Exercícios propostos:
**1)** Redigite a resenha sobre Philip Roth, copiando tudo o que vai de "Terminei atônito minha" até "de Rubens Figueiredo.".
**2)** Extraia das entradas todas as linhas em que aparece a palavra "This".

Texto de leitura:
%%

O teatro sujo de Philip Roth

IMG_6074[1]O romancista norte-americano Philip Roth não mede esforços para ser desagradável. Constrói em seus romances um quadro realista, e sombrio, não apenas do país do “american way of life”, mas, de forma mais ampla, da humanidade. Li pouco de sua obra, mas até agora não há tempo fácil na literatura de Roth, apontado, com justiça, como um dos mais importantes escritores contemporâneos.

Terminei atônito minha jornada de leitura do romance O teatro de Sabbath, escrito em 1995, que acaba de ser relançado em edição de bolso pela Companhia das Letras, com excelente tradução de Rubens Figueiredo.

E por quê o livro me deixou atônito? Sem fazer spoilers, é preciso contextualizar o romance.

Sabbath é o sobrenome do personagem principal, Mickey Sabbath, um judeu nascido nos anos 1940, que se dedica ao teatro de fantoches e títeres. Mas não aquele teatro fofinho para crianças. Ele perambula pelas ruas de Nova York, no começo dos loucos anos 60, apresentando um espetáculo adulto, envolvendo moças universitárias com suas artimanhas, a ponto de conseguir que os personagens vividos por seus dedos espertos consigam abrir decotes, levantar saias e, ao fim de muitas apresentações, levar para a cama de um hotel barato alguma de suas espectadoras.

Mas a narrativa do romance é feita em retrospectiva. Já no fim da vida, morando em meio às montanhas da Nova Inglaterra com sua segunda mulher, uma ex fã do titerista e artista plástica fracassada, Sabbath vive das migalhas da pensão da companheira. E de um romance tórrido com Drenka, imigrante croata, casada, que administra uma famosa pousada da região.

%%

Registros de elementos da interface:
%%

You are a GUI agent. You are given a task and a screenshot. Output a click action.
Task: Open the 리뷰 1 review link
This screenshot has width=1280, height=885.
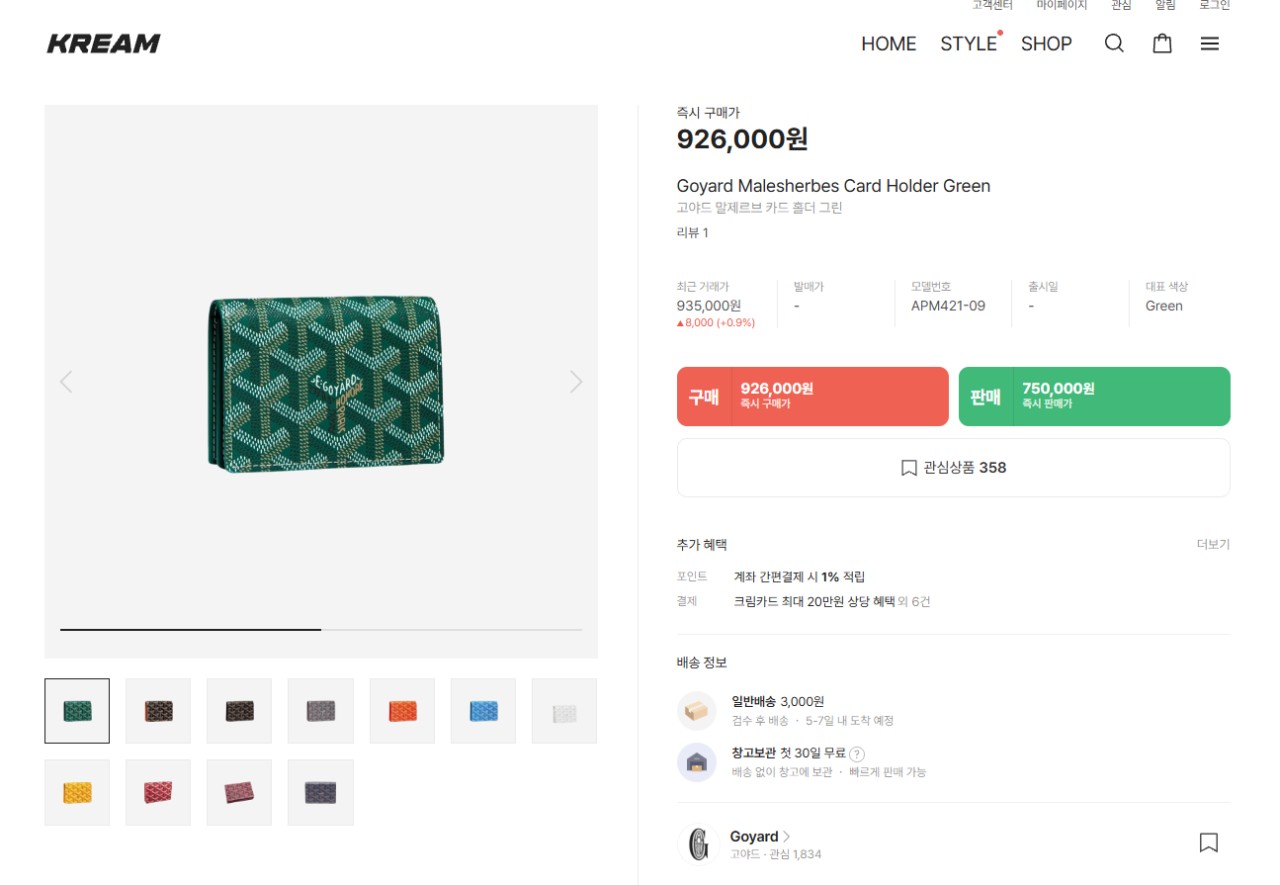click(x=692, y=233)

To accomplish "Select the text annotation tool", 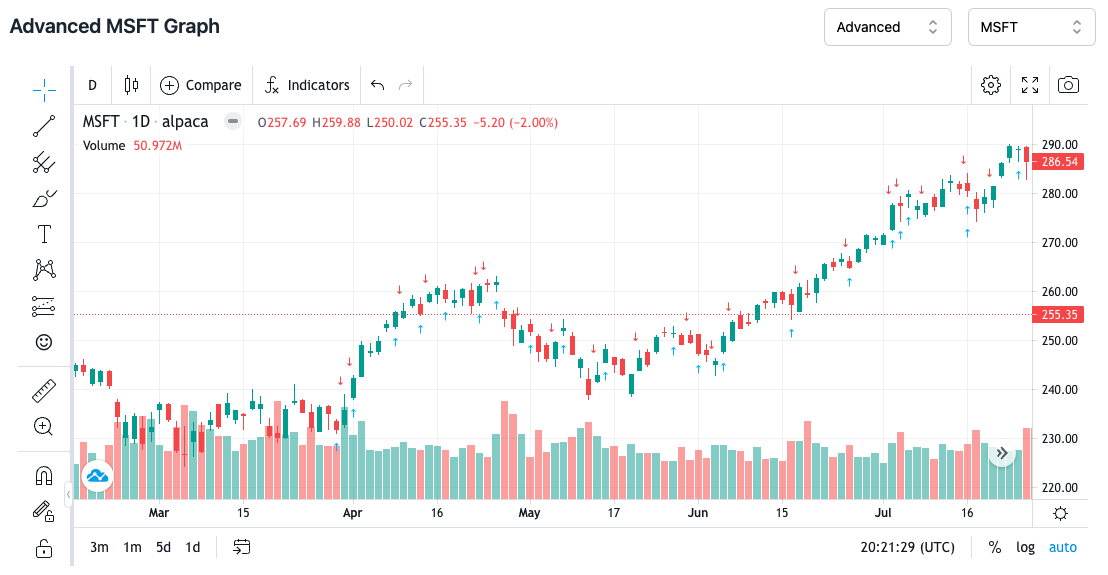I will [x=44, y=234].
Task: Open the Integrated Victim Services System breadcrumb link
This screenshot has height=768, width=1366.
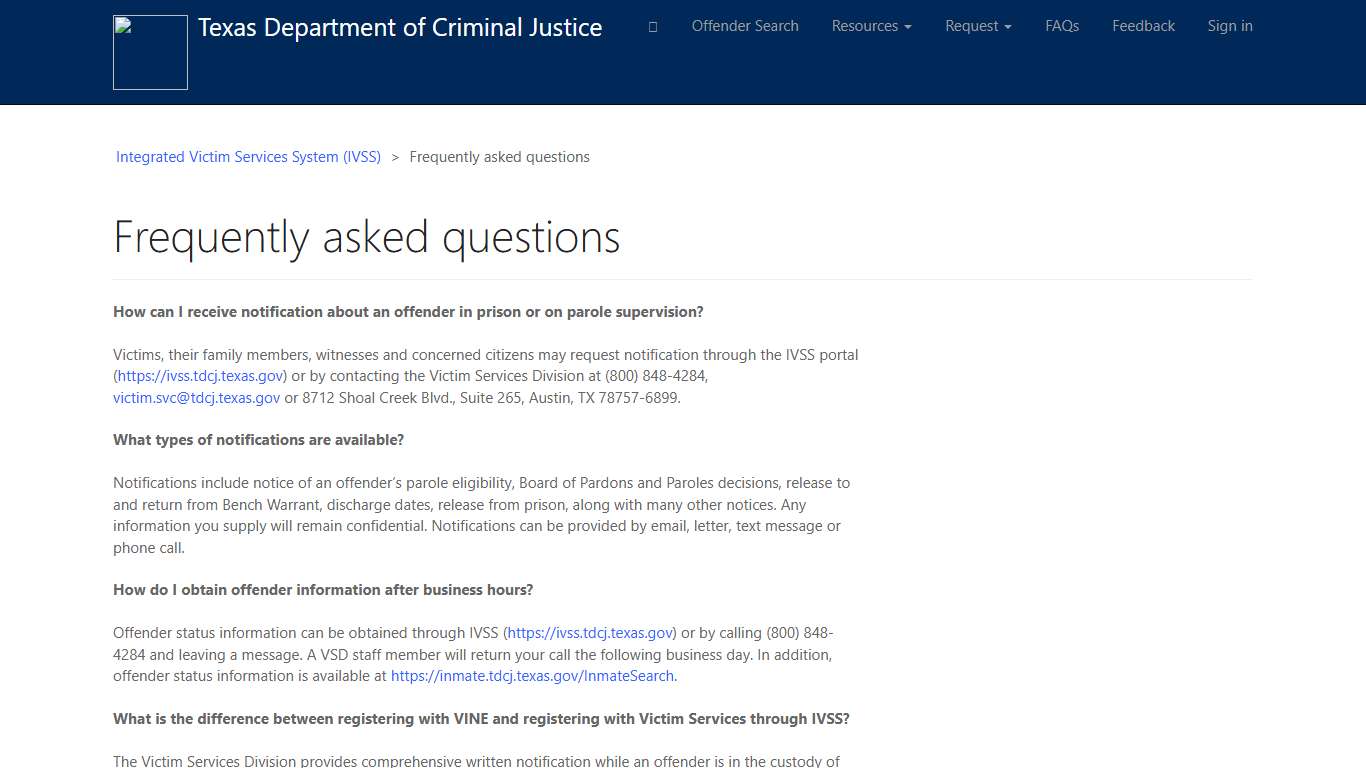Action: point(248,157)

%%

Respostas por exercício:
**1)**
Terminei atônito minha jornada de leitura do romance O teatro de Sabbath, escrito em 1995, que acaba de ser relançado em edição de bolso pela Companhia das Letras, com excelente tradução de Rubens Figueiredo.

**2)**
This screenshot has width=1280, height=885.
This screenshot has height=768, width=1366.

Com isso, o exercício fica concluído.